═════ Data provided

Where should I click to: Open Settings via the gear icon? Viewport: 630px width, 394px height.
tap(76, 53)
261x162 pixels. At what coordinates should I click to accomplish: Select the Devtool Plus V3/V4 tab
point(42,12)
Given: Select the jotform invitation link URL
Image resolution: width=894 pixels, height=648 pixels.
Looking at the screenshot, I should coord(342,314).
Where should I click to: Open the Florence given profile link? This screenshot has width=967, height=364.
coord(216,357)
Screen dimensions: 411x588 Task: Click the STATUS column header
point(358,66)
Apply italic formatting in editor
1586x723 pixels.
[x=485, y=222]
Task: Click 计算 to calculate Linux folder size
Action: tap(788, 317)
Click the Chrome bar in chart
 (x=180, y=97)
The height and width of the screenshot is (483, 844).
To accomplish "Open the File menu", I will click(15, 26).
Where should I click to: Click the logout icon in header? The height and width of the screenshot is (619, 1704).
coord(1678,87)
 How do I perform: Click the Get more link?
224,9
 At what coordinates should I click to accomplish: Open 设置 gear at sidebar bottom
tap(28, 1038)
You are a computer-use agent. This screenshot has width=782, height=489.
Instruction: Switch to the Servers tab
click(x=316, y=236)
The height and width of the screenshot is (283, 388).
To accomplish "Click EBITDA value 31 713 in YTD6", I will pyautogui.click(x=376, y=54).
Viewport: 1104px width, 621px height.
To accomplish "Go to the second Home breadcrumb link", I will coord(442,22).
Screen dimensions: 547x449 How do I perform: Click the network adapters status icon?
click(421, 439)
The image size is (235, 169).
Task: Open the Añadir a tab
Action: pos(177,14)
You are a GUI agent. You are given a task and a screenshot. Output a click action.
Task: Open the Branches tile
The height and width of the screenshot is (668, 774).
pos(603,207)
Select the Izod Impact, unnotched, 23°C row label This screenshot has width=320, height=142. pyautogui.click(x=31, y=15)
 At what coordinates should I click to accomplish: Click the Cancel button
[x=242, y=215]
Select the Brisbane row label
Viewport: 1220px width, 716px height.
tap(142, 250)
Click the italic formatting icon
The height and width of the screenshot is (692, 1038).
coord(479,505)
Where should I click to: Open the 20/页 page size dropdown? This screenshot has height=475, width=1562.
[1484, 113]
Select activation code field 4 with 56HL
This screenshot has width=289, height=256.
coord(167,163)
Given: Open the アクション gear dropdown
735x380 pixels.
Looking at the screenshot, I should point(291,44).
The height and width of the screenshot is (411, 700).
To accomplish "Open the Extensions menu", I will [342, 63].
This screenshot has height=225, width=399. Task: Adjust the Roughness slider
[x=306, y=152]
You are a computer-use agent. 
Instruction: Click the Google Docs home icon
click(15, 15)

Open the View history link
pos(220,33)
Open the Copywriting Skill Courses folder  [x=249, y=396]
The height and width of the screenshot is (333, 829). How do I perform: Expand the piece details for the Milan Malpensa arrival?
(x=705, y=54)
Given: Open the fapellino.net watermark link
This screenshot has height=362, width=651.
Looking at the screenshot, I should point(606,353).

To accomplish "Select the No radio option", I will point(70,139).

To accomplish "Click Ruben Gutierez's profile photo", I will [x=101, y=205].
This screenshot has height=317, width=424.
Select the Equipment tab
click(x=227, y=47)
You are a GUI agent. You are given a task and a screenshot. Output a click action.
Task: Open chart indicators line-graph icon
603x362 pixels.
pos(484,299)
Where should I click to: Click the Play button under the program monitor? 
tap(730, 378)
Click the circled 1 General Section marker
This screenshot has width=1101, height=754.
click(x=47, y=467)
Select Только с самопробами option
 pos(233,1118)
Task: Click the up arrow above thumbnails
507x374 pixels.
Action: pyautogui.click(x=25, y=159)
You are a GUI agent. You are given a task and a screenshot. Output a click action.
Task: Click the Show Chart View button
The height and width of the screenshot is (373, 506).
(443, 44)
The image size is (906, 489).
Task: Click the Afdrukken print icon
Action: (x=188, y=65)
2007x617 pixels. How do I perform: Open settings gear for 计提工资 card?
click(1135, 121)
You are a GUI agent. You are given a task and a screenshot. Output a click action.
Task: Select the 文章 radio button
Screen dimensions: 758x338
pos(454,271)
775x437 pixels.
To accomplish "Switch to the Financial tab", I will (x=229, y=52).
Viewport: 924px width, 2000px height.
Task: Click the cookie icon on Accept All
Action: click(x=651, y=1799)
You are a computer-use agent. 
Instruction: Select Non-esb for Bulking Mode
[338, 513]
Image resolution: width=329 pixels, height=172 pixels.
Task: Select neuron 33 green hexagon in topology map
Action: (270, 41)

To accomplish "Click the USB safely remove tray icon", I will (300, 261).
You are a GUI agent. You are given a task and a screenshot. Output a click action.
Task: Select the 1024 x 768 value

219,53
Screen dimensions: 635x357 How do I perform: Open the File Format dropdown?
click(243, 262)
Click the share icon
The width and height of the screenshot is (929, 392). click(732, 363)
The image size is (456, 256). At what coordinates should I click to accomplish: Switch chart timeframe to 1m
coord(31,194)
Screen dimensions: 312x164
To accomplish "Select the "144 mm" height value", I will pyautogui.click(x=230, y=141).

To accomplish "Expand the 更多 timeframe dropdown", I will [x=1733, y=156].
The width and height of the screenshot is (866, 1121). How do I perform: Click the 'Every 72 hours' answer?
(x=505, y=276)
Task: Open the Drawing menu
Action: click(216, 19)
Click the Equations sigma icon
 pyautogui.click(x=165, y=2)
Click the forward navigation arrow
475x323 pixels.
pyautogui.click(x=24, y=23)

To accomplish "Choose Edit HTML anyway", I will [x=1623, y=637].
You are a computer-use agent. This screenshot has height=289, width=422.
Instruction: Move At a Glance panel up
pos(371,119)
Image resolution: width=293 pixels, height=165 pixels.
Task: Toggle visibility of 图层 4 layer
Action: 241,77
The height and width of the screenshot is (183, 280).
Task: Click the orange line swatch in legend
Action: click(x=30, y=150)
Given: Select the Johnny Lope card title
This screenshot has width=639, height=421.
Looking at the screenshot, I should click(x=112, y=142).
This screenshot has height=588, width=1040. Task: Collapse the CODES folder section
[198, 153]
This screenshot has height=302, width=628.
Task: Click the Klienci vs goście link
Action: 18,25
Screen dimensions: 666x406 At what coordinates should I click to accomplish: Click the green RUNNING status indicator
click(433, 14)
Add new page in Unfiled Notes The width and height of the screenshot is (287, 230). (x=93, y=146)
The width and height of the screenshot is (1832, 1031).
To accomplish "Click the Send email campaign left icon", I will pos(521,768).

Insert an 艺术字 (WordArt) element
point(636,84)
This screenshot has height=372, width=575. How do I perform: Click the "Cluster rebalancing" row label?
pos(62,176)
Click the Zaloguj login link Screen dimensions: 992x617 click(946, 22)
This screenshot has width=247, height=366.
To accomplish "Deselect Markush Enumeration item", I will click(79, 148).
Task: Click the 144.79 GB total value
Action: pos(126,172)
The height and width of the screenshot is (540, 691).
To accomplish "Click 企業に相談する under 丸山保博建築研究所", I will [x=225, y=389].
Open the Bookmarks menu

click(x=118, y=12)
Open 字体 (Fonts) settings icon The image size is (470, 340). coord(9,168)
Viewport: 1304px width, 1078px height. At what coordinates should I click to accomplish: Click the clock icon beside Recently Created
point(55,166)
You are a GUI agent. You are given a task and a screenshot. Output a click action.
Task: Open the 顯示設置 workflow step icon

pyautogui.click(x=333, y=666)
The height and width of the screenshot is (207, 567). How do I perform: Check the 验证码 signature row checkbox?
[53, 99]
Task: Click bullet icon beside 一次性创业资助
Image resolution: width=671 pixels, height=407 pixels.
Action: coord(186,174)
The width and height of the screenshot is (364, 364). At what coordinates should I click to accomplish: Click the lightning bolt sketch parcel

══════════

* **Task item**: Repeat all the data, every line exactly.

* **Response to this task**:
Where should I click to: Open Settings via the gear icon? Viewport: 630px width, 394px height.
tap(76, 53)
261x162 pixels. At what coordinates should I click to accomplish: Select the Devtool Plus V3/V4 tab
point(42,12)
Given: Select the jotform invitation link URL
Image resolution: width=894 pixels, height=648 pixels.
Looking at the screenshot, I should coord(342,314).
Where should I click to: Open the Florence given profile link? This screenshot has width=967, height=364.
coord(216,357)
Screen dimensions: 411x588 Task: Click the STATUS column header
point(358,66)
Apply italic formatting in editor
1586x723 pixels.
[x=485, y=222]
Task: Click 计算 to calculate Linux folder size
Action: tap(788, 317)
Click the Chrome bar in chart
 (x=180, y=97)
The height and width of the screenshot is (483, 844).
To accomplish "Open the File menu", I will click(15, 26).
Where should I click to: Click the logout icon in header? The height and width of the screenshot is (619, 1704).
coord(1678,87)
 How do I perform: Click the Get more link?
224,9
 At what coordinates should I click to accomplish: Open 设置 gear at sidebar bottom
tap(28, 1038)
You are a computer-use agent. This screenshot has width=782, height=489.
Instruction: Switch to the Servers tab
click(x=316, y=236)
The height and width of the screenshot is (283, 388).
To accomplish "Click EBITDA value 31 713 in YTD6", I will pyautogui.click(x=376, y=54).
Viewport: 1104px width, 621px height.
To accomplish "Go to the second Home breadcrumb link", I will coord(442,22).
Screen dimensions: 547x449 How do I perform: Click the network adapters status icon?
click(421, 439)
The image size is (235, 169).
Task: Open the Añadir a tab
Action: pos(177,14)
You are a GUI agent. You are given a task and a screenshot. Output a click action.
Task: Open the Branches tile
The height and width of the screenshot is (668, 774).
pos(603,207)
Select the Izod Impact, unnotched, 23°C row label This screenshot has width=320, height=142. pyautogui.click(x=31, y=15)
 At what coordinates should I click to accomplish: Click the Cancel button
[x=242, y=215]
Select the Brisbane row label
Viewport: 1220px width, 716px height.
tap(142, 250)
Click the italic formatting icon
The height and width of the screenshot is (692, 1038).
coord(479,505)
Where should I click to: Open the 20/页 page size dropdown? This screenshot has height=475, width=1562.
[1484, 113]
Select activation code field 4 with 56HL
This screenshot has width=289, height=256.
coord(167,163)
Given: Open the アクション gear dropdown
735x380 pixels.
Looking at the screenshot, I should point(291,44).
The height and width of the screenshot is (411, 700).
To accomplish "Open the Extensions menu", I will [342, 63].
This screenshot has height=225, width=399. Task: Adjust the Roughness slider
[x=306, y=152]
You are a computer-use agent. 
Instruction: Click the Google Docs home icon
click(15, 15)

Open the View history link
pos(220,33)
Open the Copywriting Skill Courses folder  [x=249, y=396]
The height and width of the screenshot is (333, 829). How do I perform: Expand the piece details for the Milan Malpensa arrival?
(x=705, y=54)
Given: Open the fapellino.net watermark link
This screenshot has height=362, width=651.
Looking at the screenshot, I should point(606,353).

To accomplish "Select the No radio option", I will point(70,139).

To accomplish "Click Ruben Gutierez's profile photo", I will [x=101, y=205].
This screenshot has height=317, width=424.
Select the Equipment tab
click(x=227, y=47)
You are a GUI agent. You are given a task and a screenshot. Output a click action.
Task: Open chart indicators line-graph icon
603x362 pixels.
pos(484,299)
Where should I click to: Click the Play button under the program monitor? 
tap(730, 378)
Click the circled 1 General Section marker
This screenshot has width=1101, height=754.
click(x=47, y=467)
Select Только с самопробами option
 pos(233,1118)
Task: Click the up arrow above thumbnails
507x374 pixels.
Action: pyautogui.click(x=25, y=159)
You are a GUI agent. You are given a task and a screenshot. Output a click action.
Task: Click the Show Chart View button
The height and width of the screenshot is (373, 506).
(443, 44)
The image size is (906, 489).
Task: Click the Afdrukken print icon
Action: (x=188, y=65)
2007x617 pixels. How do I perform: Open settings gear for 计提工资 card?
click(1135, 121)
You are a GUI agent. You are given a task and a screenshot. Output a click action.
Task: Select the 文章 radio button
Screen dimensions: 758x338
pos(454,271)
775x437 pixels.
To accomplish "Switch to the Financial tab", I will (x=229, y=52).
Viewport: 924px width, 2000px height.
Task: Click the cookie icon on Accept All
Action: click(x=651, y=1799)
You are a computer-use agent. 
Instruction: Select Non-esb for Bulking Mode
[338, 513]
Image resolution: width=329 pixels, height=172 pixels.
Task: Select neuron 33 green hexagon in topology map
Action: (270, 41)

To accomplish "Click the USB safely remove tray icon", I will (300, 261).
You are a GUI agent. You are given a task and a screenshot. Output a click action.
Task: Select the 1024 x 768 value

219,53
Screen dimensions: 635x357 How do I perform: Open the File Format dropdown?
click(243, 262)
Click the share icon
The width and height of the screenshot is (929, 392). click(732, 363)
The image size is (456, 256). At what coordinates should I click to accomplish: Switch chart timeframe to 1m
coord(31,194)
Screen dimensions: 312x164
To accomplish "Select the "144 mm" height value", I will pyautogui.click(x=230, y=141).

To accomplish "Expand the 更多 timeframe dropdown", I will [x=1733, y=156].
The width and height of the screenshot is (866, 1121). How do I perform: Click the 'Every 72 hours' answer?
(x=505, y=276)
Task: Open the Drawing menu
Action: click(216, 19)
Click the Equations sigma icon
 pyautogui.click(x=165, y=2)
Click the forward navigation arrow
475x323 pixels.
pyautogui.click(x=24, y=23)

To accomplish "Choose Edit HTML anyway", I will [x=1623, y=637].
You are a computer-use agent. This screenshot has height=289, width=422.
Instruction: Move At a Glance panel up
pos(371,119)
Image resolution: width=293 pixels, height=165 pixels.
Task: Toggle visibility of 图层 4 layer
Action: 241,77
The height and width of the screenshot is (183, 280).
Task: Click the orange line swatch in legend
Action: click(x=30, y=150)
Given: Select the Johnny Lope card title
This screenshot has width=639, height=421.
Looking at the screenshot, I should click(x=112, y=142).
This screenshot has height=588, width=1040. Task: Collapse the CODES folder section
[198, 153]
This screenshot has height=302, width=628.
Task: Click the Klienci vs goście link
Action: 18,25
Screen dimensions: 666x406 At what coordinates should I click to accomplish: Click the green RUNNING status indicator
click(433, 14)
Add new page in Unfiled Notes The width and height of the screenshot is (287, 230). (x=93, y=146)
The width and height of the screenshot is (1832, 1031).
To accomplish "Click the Send email campaign left icon", I will pos(521,768).

Insert an 艺术字 (WordArt) element
point(636,84)
This screenshot has height=372, width=575. How do I perform: Click the "Cluster rebalancing" row label?
pos(62,176)
Click the Zaloguj login link Screen dimensions: 992x617 click(946, 22)
This screenshot has width=247, height=366.
To accomplish "Deselect Markush Enumeration item", I will click(79, 148).
Task: Click the 144.79 GB total value
Action: pos(126,172)
The height and width of the screenshot is (540, 691).
To accomplish "Click 企業に相談する under 丸山保博建築研究所", I will [x=225, y=389].
Open the Bookmarks menu

click(x=118, y=12)
Open 字体 (Fonts) settings icon The image size is (470, 340). coord(9,168)
Viewport: 1304px width, 1078px height. At what coordinates should I click to accomplish: Click the clock icon beside Recently Created
point(55,166)
You are a GUI agent. You are given a task and a screenshot. Output a click action.
Task: Open the 顯示設置 workflow step icon

pyautogui.click(x=333, y=666)
The height and width of the screenshot is (207, 567). How do I perform: Check the 验证码 signature row checkbox?
[53, 99]
Task: Click bullet icon beside 一次性创业资助
Image resolution: width=671 pixels, height=407 pixels.
Action: coord(186,174)
The width and height of the screenshot is (364, 364). At what coordinates should I click to accomplish: Click the lightning bolt sketch parcel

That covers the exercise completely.